→ **Exercise aim**: Give back the records below verbatim, please, but without a single image.

→ **Exercise material**:
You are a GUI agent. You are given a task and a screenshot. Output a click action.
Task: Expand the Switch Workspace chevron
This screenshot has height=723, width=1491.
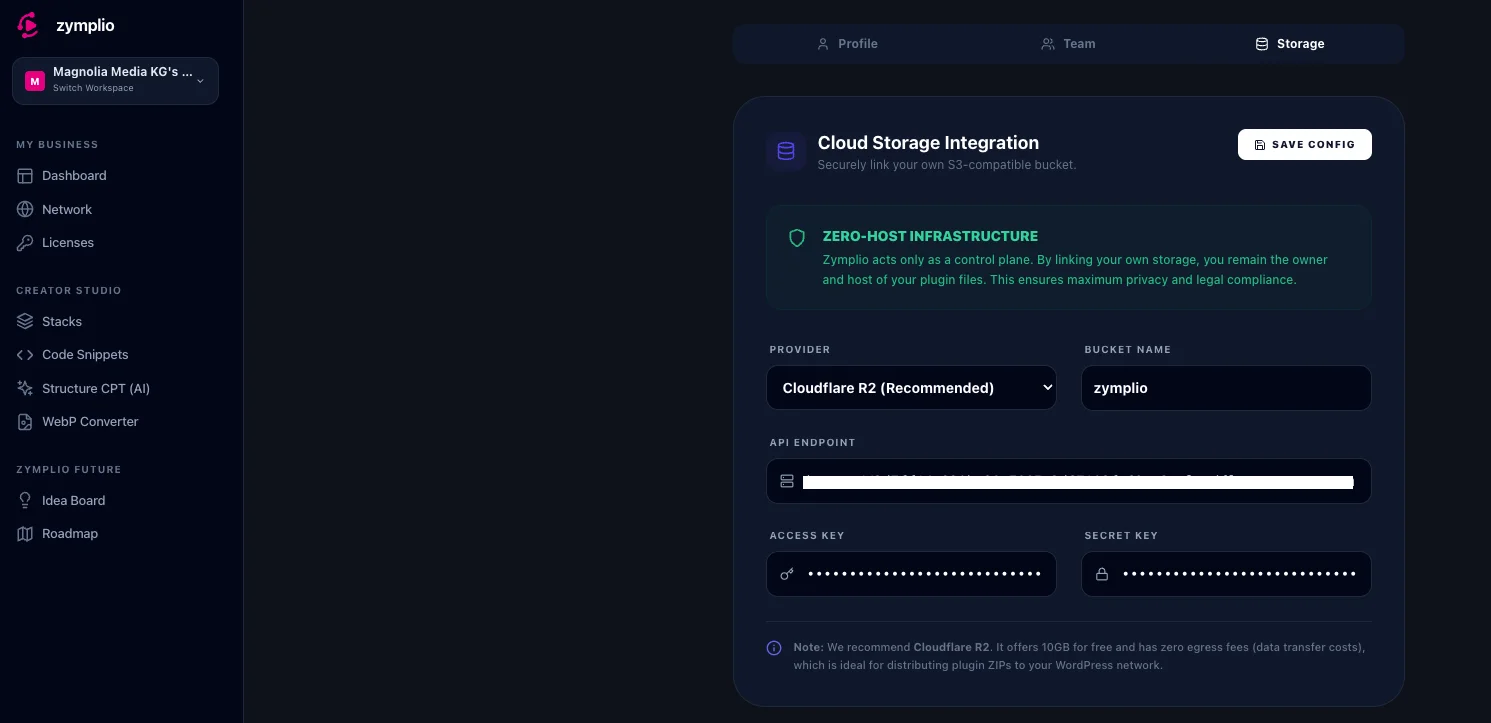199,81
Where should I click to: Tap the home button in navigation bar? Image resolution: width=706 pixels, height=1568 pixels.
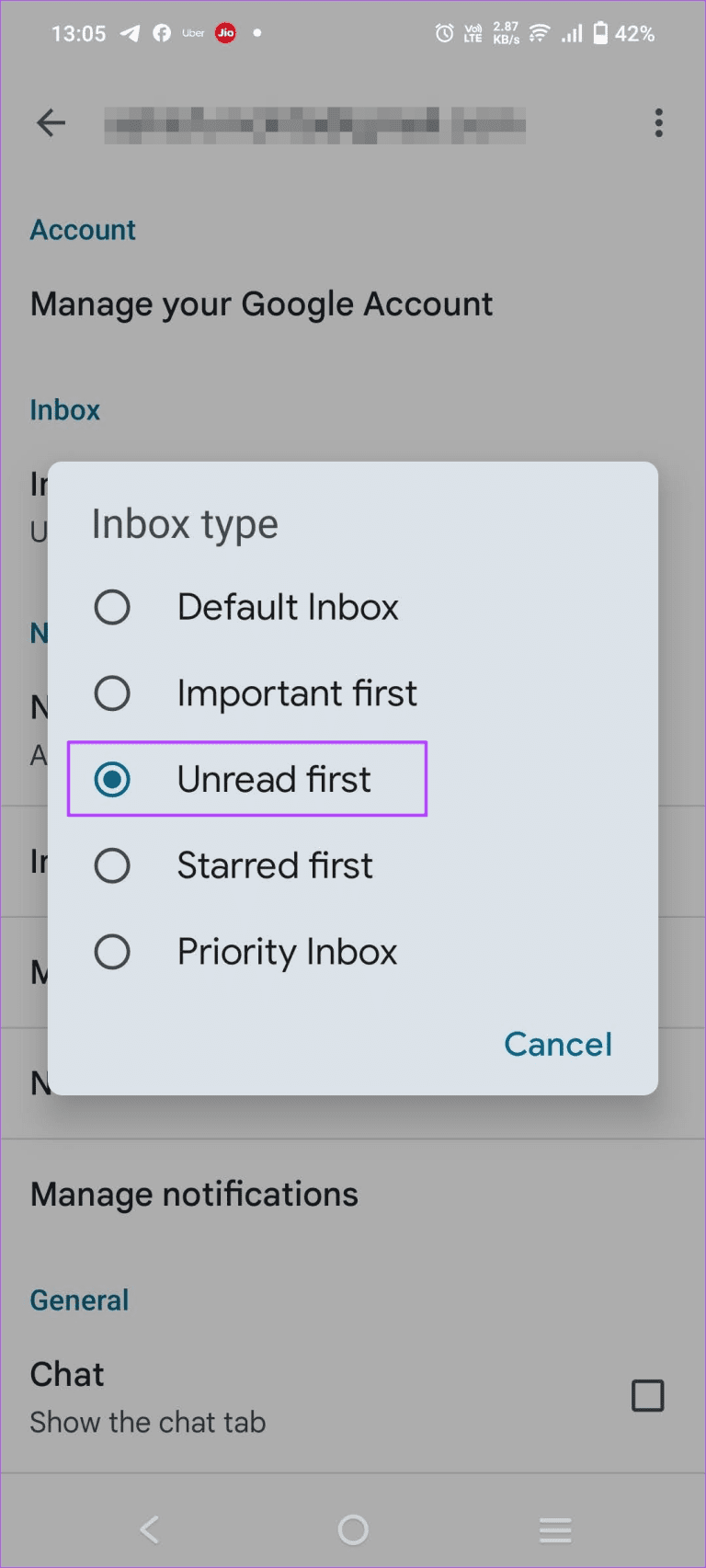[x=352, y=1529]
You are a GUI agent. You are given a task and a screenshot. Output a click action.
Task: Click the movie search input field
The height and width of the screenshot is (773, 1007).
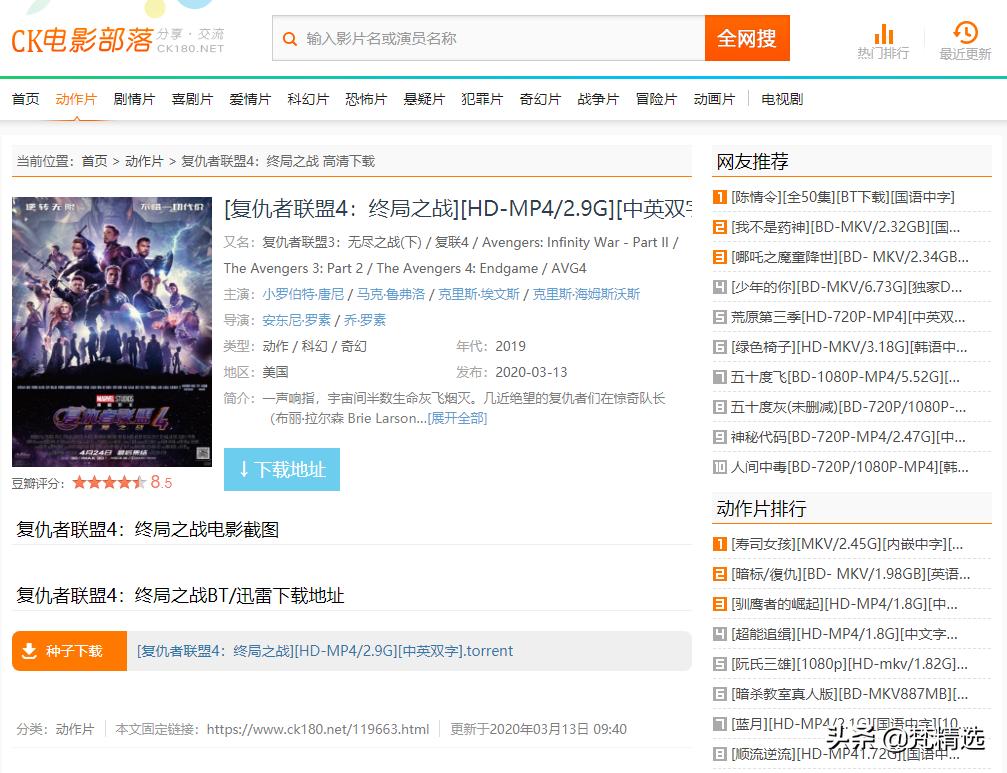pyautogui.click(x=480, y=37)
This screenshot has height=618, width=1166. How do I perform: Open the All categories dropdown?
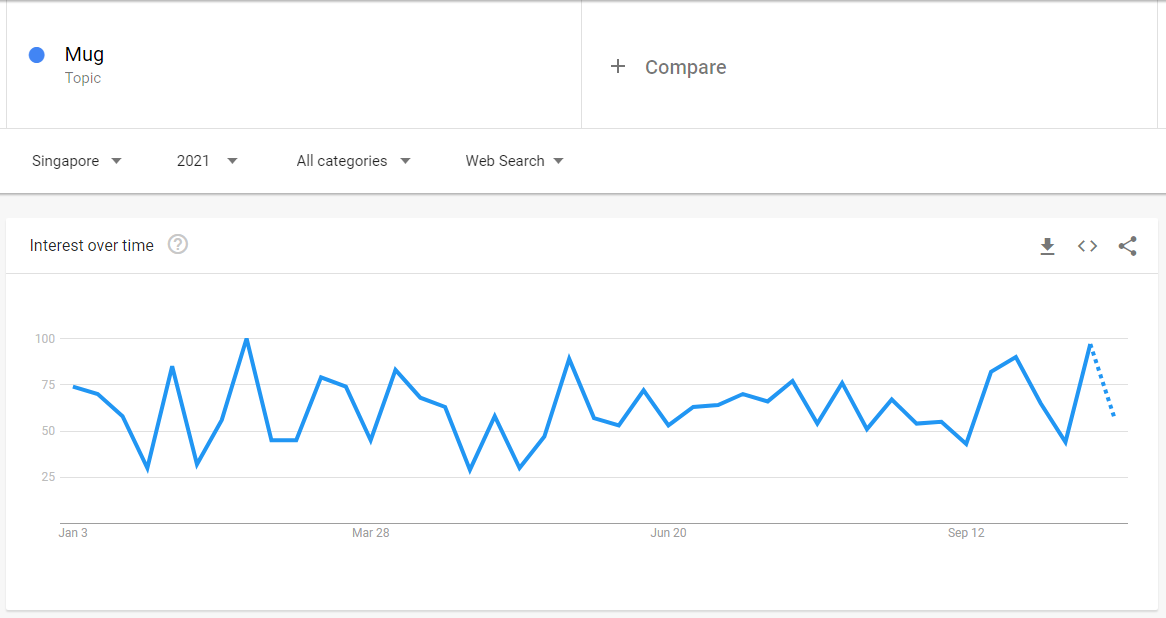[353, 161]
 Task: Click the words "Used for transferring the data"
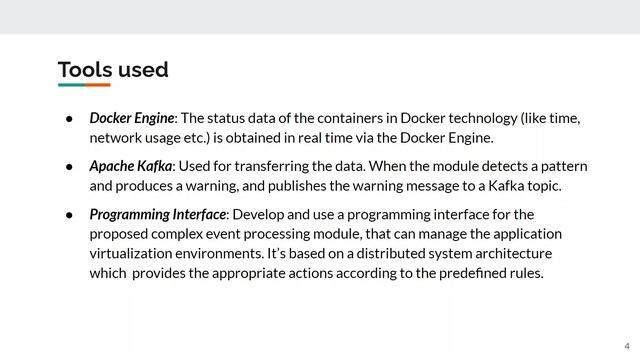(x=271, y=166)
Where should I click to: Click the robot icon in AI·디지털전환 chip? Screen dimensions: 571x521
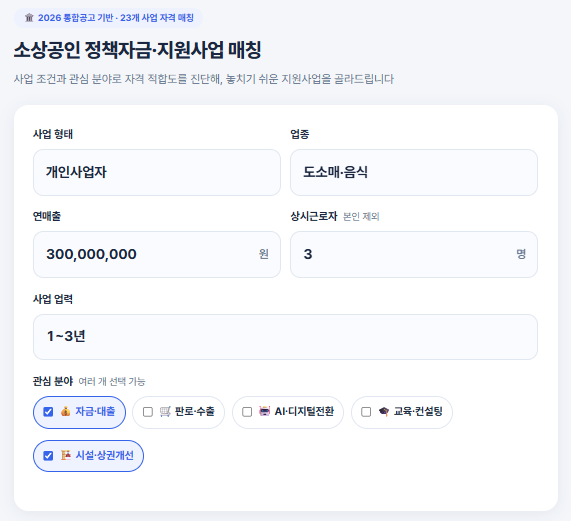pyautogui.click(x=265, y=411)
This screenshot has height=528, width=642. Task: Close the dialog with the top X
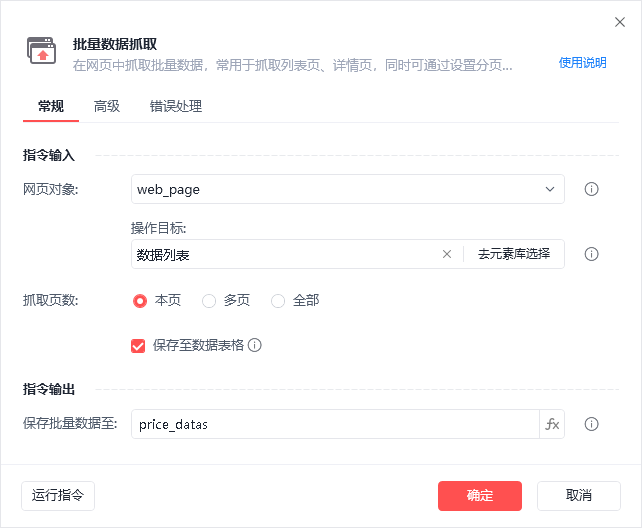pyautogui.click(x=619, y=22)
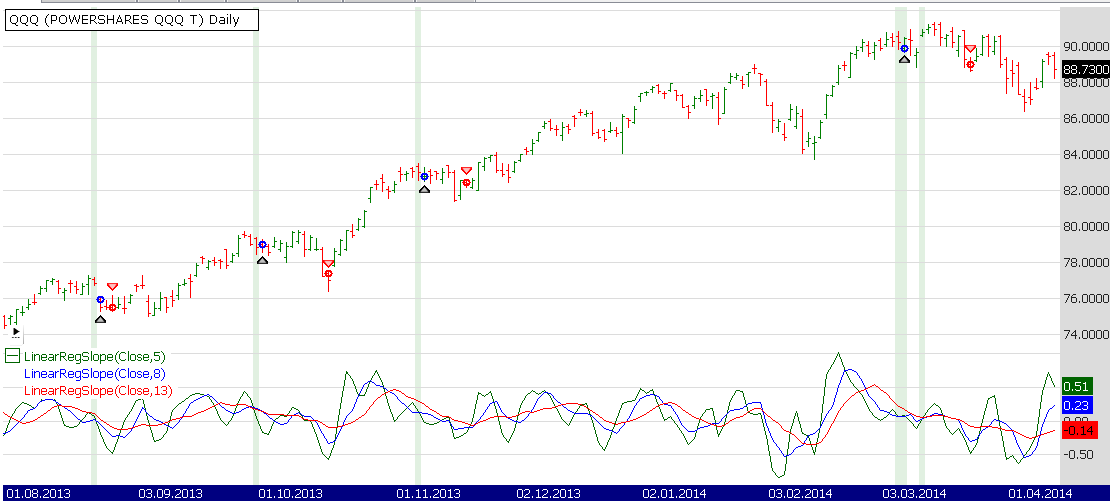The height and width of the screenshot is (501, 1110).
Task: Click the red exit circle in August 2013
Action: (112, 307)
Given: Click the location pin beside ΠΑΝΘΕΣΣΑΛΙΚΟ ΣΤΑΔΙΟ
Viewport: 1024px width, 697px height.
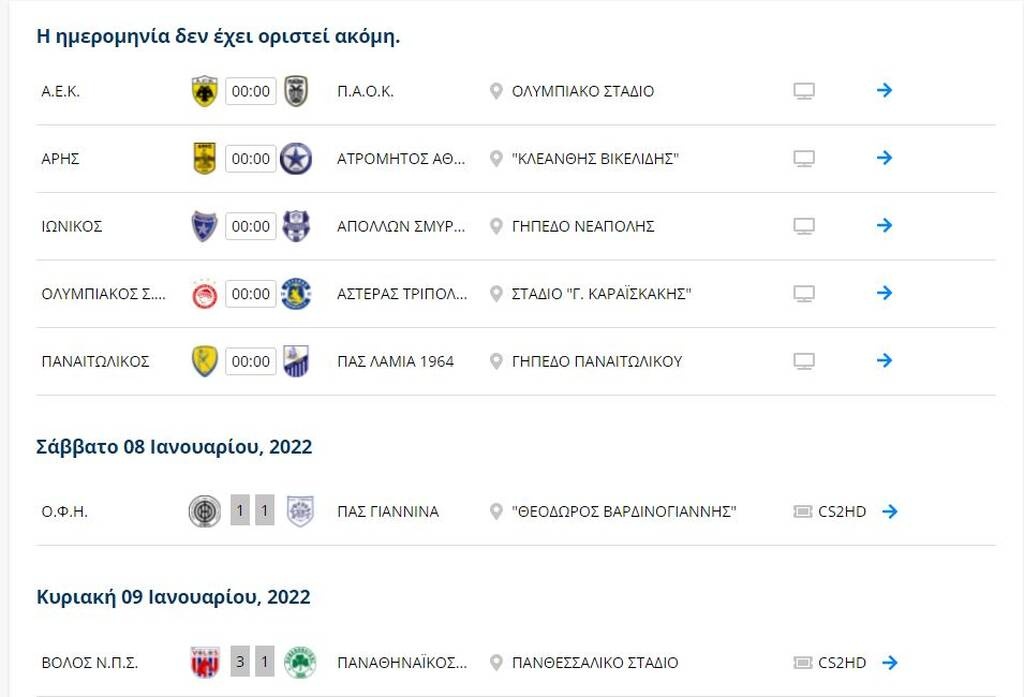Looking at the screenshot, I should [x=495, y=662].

→ **Solved problem**:
You are a GUI agent. You are given a task and a screenshot. Output a click action.
Task: Expand the Switch Workspace chevron
This screenshot has height=723, width=1491.
199,81
Where should I click to: Tap the home button in navigation bar? Image resolution: width=706 pixels, height=1568 pixels.
[x=352, y=1529]
You are a GUI agent. You are given a task and a screenshot. Output a click action.
Task: Click the movie search input field
The height and width of the screenshot is (773, 1007).
pyautogui.click(x=480, y=37)
This screenshot has height=618, width=1166. How do I perform: Open the All categories dropdown?
[353, 161]
 Task: Click the words "Used for transferring the data"
(x=271, y=166)
Where should I click to: Click the robot icon in AI·디지털전환 chip? Screen dimensions: 571x521
pyautogui.click(x=265, y=411)
This screenshot has height=528, width=642. Task: Close the dialog with the top X
pyautogui.click(x=619, y=22)
The height and width of the screenshot is (501, 1110).
Task: Click the red exit circle in August 2013
Action: (112, 307)
Given: Click the location pin beside ΠΑΝΘΕΣΣΑΛΙΚΟ ΣΤΑΔΙΟ
Viewport: 1024px width, 697px height.
Looking at the screenshot, I should [x=495, y=662].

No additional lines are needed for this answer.